De Gaulle voyait dans le processus de la construction européenne une occasion de jouer le rôle de médiateur tant espéré sur la scène internationale. En effet, pour ce dernier, les pays d’Europe doivent constituer une confédération de nations, capable de jouer un rôle sur la scène mondiale et de défendre ses propres intérêts face, en pleine Guerre Froide, aux blocs soviétiques et américains.
Pour le moins hostile aux conceptions supranationalistes, il rassure ses partenaires, lorsqu’à son retour au pouvoir il fait savoir que la France honorera les engagements contractés lors de la signature du Traité de Rome en mars 1957 (institution de la Communauté économique européenne (CEE) et le Marché commun, ainsi que la Communauté européenne de l’énergie atomique ou Euratom).
De Gaulle plaide en faveur d’une Europe des Etats. Il refuse d’envisager une organisation politique qui impliquerait abandon, quel qu’il soit, de la souveraineté française, s’opposant ainsi aux conceptions supranationalistes de ses adversaires. De Gaulle est favorable à ce qu’il appelle une « Europe européenne », c.à.d. centrée sur elle-même et capable d’assurer sa propre défense militaire, indépendamment des Etats-Unis. C’est ce qui amène la France à rejeter la ratification du traité sur la CED, d’inspiration supranationaliste.
Pour de Gaulle, « l’Europe doit trouver sa place dans l’architecture du monde qui se dessine ». En cela, la construction européenne apparait comme une réelle nécessité à la fois pour l’influence de la France et pour la paix. Il apparait très clairement à de Gaulle que pour faire face aux super puissances, il faut développer une union toujours plus étroites entre les peuples européens[3]. A partir de 1959, à l’initiative de Gaulle et en accord avec les Six (Italie, RFA, France, Benelux), se tiennent dès novembre 1959, des réunions trimestrielles régulières avec les ministres des affaires étrangères.
Dès janvier 1959, grâce au Plan Pinay-Rueff, la France commence à appliquer les mesures préconisées par le Traité de Rome et baisse de 10% ses droits de douane. Ce Plan constitue une rupture dans la politique commerciale, jusqu’alors marquée par une forte tradition protectionniste. Il s’agit donc là d’ouvrir les marchés hexagonaux sur l’extérieur et de dynamiser ainsi l’économie du pays.
Le général de Gaulle plaide également en faveur d’une politique agricole commune (PAC) et il agit de manière déterminante. Ce que l’on appelle « le marathon agricole » de 1961 permet de sceller les premiers accords.
En ce qui concerne l’arme nucléaire, de Gaulle revendique pour la France de grandes responsabilités à l’échelle mondiale, cherchant à introduire la France au sein du cercle des puissances nucléaires et ainsi marquer la différence de statut de la France par rapport à l’Allemagne fédérale.
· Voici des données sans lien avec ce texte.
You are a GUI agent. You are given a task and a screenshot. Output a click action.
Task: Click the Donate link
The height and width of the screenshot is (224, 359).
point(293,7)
C’est dans cet élément que naquit un autre antagonisme entre la France et la RFA.
En République fédérale d’Allemagne, Adenauer
Pour Konrad Adenauer, la réalisation d’une Union politique de l’Europe restait l’objectif clé de la politique étrangère allemande.
Dans le même temps, en 1958, à 82ans, Konrad Adenauer est le maître incontesté d’une Allemagne qui s’est dotée d’un régime démocratique, et connaît à présent un fabuleux essor économique. Pourtant le vieux chancelier est inquiet. Il est vrai que la menace soviétique sur Berlin se fait de plus en plus pesante, et que le drame algérien et la faiblesse des institutions entretiennent une instabilité politique.
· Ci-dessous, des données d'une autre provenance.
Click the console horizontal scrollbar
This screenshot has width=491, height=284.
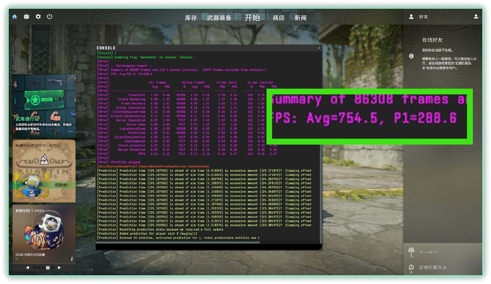tap(178, 242)
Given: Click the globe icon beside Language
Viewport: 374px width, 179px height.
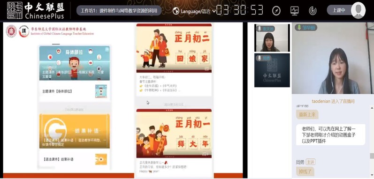Looking at the screenshot, I should click(176, 11).
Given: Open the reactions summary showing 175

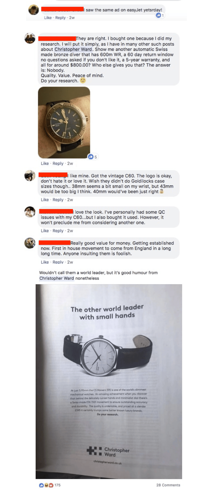Looking at the screenshot, I should coord(50,485).
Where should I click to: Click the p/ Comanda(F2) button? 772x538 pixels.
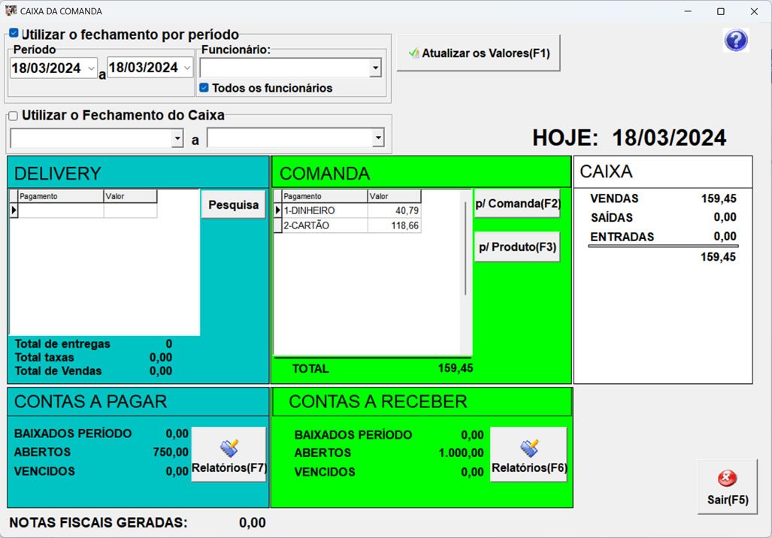coord(516,203)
Pour la RFA, seul le maintien de liens étroits avec la puissance américaine pouvait contrecarrer la menace soviétique et son attitude agressive. C’est un conflit d’intérêt qui allait ressurgir assez régulièrement face à un de Gaulle qui s’évertuait à vouloir faire de l’Europe une troisième force fondée sur une coopération très étroite franco-allemande. On peut légitimement considérer que la RFA avait conscience (contrairement à De Gaulle) de la surestimation du poids de la France et de sa capacité à jouer un rôle moteur dans ce processus.
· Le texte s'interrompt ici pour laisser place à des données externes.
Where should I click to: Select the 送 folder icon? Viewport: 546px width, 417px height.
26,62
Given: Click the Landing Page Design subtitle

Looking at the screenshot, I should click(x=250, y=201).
Pour Konrad Adenauer, « la construction d’une Europe unie était une nécessité absolue »[4]. L’idée européenne avait très rapidement gagné du terrain en Allemagne, surtout dans la jeunesse puisque c’est essentiellement par elle que l’idée de collaboration et d’amitié franco-allemande avait été acceptée.
A la suite de la rencontre entre les deux hommes à Colombey-les-deux-Eglises, de Gaulle et Adenauer publièrent un communiqué qui témoigne d’une conviction commune quant au rôle primordial de la coopération franco-allemand dans une Europe unie, qui doit s’étendre au plus grand nombre possible d’Etats européens.
Cette garantie, que les occidentaux (rappelés à leur décision par l’intransigeance du Général) ne céderont pas aux Soviétiques, c’est le ciment même de l’union Adenauer-De Gaulle.
De la défiance à la confiance, et le rôle de la rencontre du
14 et 15 septembre 1958
Avant le retour de de Gaulle au pouvoir, Konrad Adenauer n’était guère rassuré. Car enfin, que sait-on du Général ? Ce nationaliste qui incarnait la résistance française durant la seconde guerre mondiale a été à la fois le signataire du traité d'amitié franco-soviétique de décembre 1944, l'homme qui a conçu un plan de démantèlement de l'Allemagne, et ensuite l'un des adversaires les plus acharnés de la Communauté Européenne de Défense.
Il est vrai que d’un point de vue germanique, de Gaulle représente en outre un opposant à l'OTAN. Il apparait donc hostile aux fondements mêmes de la renaissance et de la sécurité allemandes. De plus, les deux premiers tomes de ses Mémoires de Guerre, alors déjà disponibles, ne laissaient aucun doute quant aux fondements de sa politique ; ce qui ne risquait pas de rassurer les allemands et les réserves éprouvées. De plus, le portrait du Général de Gaulle décrit par les proches du Chancelier n’est guère rassurant. C’est ce que relate Konrad Adenauer dans ses Mémoires « […] quand une idée le possède, les faits sont impuissants à l’en détourner.